Cloudflare faced a major global outage earlier today, causing many websites to show a “500 Internal Server Error” message. The company has now confirmed that the issue was triggered by its own emergency patch, not by an attack.
Cloudflare said the disruption happened after it deployed a change to its Web Application Firewall. The update was pushed urgently to protect customers from a new and critical security flaw in React Server Components. The vulnerability, tracked as CVE-2025-55182 and known as React2Shell, is now being actively exploited.
React2Shell is a maximum-severity remote code execution flaw. It affects React itself and several major frameworks built on top of it, including Next.js, React Router, RedwoodSDK, Waku, and other libraries that rely on React Server Components. The issue sits inside the RSC “Flight” protocol, which allows attackers to run code on vulnerable apps by sending malicious HTTP requests.

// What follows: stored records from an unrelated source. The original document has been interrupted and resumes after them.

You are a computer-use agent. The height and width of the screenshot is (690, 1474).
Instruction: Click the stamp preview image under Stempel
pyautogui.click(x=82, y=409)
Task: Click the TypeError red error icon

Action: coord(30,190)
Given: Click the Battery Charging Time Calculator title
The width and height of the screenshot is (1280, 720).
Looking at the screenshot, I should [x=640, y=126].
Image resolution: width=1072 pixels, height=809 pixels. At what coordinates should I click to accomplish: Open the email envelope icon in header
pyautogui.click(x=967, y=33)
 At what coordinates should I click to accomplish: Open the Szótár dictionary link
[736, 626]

The flaw impacts only recent versions of React, specifically versions 19.0, 19.1.0, 19.1.1, and 19.2.0. Several React packages, including react-server-dom-parcel, turbopack, and webpack variants, are vulnerable in their default configuration.
Security teams say attacks have already started. Researchers at AWS reported that multiple China-linked hacking groups, including Earth Lamia and Jackpot Panda, began exploiting the flaw within hours of it being disclosed. NHS England’s cybersecurity center also confirmed that working proof-of-concept exploits are already public and warned that more attacks are likely.
This is the second major outage Cloudflare has faced in recent weeks. Last month, the company’s global network went down for almost six hours in what the CEO called the worst incident since 2019. In June, Cloudflare also dealt with a widespread issue that disrupted Zero Trust services and even affected parts of Google Cloud.